>>>>
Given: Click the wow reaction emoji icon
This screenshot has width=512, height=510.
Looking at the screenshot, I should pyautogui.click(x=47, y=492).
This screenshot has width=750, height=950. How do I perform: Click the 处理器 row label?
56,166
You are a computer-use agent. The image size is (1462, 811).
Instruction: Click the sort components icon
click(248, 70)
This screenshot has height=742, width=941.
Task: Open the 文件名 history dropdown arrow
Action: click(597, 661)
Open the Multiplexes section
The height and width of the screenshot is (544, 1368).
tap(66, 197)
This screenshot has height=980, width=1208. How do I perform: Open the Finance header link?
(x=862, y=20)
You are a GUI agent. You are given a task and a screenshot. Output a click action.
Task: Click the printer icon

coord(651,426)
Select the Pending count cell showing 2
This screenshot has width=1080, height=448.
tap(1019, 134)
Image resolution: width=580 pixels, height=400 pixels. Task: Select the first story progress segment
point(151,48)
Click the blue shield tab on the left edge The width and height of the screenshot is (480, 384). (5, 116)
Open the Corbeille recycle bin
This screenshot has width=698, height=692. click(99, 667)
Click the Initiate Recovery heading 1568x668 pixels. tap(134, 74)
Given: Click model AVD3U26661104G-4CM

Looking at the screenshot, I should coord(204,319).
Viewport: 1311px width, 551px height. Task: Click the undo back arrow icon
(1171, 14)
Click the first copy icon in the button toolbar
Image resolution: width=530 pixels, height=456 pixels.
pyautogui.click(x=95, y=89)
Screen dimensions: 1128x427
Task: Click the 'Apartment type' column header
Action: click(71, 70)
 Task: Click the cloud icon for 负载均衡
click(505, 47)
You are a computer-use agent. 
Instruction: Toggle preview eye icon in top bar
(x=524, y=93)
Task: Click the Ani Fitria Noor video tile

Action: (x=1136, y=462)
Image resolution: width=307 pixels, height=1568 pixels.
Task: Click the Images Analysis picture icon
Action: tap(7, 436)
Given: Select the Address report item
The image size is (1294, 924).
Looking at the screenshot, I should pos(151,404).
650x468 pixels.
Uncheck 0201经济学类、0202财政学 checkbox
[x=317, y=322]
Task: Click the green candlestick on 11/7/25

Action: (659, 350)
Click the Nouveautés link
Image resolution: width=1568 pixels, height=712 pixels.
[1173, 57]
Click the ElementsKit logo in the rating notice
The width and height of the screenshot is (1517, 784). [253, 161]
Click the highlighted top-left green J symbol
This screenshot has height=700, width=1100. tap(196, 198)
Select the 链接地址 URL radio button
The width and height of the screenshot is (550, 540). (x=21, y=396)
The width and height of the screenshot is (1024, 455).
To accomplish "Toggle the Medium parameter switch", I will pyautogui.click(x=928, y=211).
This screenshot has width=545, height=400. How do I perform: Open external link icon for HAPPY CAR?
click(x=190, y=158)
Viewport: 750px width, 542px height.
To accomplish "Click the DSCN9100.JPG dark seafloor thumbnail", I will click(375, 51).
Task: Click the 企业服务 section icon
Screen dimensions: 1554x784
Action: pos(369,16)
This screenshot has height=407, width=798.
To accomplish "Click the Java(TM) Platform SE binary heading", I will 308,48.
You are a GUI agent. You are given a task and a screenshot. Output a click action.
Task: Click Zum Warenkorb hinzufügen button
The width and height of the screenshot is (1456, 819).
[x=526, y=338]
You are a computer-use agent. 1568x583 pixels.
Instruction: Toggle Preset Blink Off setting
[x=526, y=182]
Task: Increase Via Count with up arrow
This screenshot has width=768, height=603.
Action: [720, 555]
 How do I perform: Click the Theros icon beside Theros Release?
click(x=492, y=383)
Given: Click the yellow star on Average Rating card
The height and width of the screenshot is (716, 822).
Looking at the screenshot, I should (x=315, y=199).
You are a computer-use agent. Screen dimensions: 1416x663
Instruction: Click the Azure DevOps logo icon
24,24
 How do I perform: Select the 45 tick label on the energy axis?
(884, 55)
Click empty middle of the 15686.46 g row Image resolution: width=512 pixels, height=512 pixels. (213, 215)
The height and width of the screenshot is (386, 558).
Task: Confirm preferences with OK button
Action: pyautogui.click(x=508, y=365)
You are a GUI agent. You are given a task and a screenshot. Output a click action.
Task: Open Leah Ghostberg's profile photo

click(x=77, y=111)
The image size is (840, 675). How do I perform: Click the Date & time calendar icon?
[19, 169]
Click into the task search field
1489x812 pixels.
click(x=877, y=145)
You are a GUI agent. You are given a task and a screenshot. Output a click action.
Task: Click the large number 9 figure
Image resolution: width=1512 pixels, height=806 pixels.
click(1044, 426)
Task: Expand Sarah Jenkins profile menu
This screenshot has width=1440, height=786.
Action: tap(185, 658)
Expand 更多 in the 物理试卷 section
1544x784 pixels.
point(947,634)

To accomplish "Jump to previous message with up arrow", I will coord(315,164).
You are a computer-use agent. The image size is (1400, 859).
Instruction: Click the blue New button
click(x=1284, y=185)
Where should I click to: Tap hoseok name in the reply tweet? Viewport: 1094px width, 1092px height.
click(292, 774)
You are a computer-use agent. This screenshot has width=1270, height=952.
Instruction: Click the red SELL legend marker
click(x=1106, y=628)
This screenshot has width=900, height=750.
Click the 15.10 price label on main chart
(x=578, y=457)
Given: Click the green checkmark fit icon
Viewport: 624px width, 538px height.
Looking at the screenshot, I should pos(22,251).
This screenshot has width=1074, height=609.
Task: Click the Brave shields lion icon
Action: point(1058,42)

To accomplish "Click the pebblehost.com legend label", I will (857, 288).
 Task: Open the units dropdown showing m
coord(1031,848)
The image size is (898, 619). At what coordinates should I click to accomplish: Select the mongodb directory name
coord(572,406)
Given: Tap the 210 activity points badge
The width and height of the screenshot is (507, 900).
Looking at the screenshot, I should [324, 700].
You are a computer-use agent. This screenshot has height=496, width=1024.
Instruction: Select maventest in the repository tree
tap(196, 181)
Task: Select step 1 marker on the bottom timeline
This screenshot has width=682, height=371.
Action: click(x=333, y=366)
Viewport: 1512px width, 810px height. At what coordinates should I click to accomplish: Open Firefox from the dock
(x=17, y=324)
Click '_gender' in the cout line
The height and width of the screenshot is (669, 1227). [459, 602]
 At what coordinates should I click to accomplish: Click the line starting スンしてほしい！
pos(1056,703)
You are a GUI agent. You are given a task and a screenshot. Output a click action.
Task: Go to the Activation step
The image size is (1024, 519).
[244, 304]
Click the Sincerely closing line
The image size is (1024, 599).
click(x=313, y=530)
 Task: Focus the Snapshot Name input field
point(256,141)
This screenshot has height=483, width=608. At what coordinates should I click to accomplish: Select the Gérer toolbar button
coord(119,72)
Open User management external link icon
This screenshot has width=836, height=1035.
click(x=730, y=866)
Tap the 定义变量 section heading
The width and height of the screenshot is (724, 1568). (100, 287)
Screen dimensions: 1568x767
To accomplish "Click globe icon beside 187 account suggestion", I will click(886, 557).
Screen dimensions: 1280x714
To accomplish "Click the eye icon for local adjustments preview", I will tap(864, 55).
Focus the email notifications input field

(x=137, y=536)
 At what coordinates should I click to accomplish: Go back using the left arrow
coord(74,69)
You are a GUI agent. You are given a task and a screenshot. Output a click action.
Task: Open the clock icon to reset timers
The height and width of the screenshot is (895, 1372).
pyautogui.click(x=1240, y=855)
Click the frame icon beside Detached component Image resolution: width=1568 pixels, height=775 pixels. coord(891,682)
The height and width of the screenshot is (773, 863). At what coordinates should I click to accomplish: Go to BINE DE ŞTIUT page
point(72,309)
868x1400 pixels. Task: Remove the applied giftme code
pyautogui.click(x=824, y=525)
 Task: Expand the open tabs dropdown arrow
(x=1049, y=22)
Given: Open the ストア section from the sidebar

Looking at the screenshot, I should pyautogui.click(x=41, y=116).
<<<<
To do: Find the word "computer" in the listing and copy each line that contains it.

Output below:
You are a computer-use agent. The image size is (1462, 811).
You are a computer-use agent. 
You are a computer-use agent. 1568x583 pixels.
You are a computer-use agent. Screen dimensions: 1416x663
You are a computer-use agent. The image size is (1400, 859).
You are a computer-use agent. This screenshot has width=1270, height=952.
You are a computer-use agent. This screenshot has height=496, width=1024.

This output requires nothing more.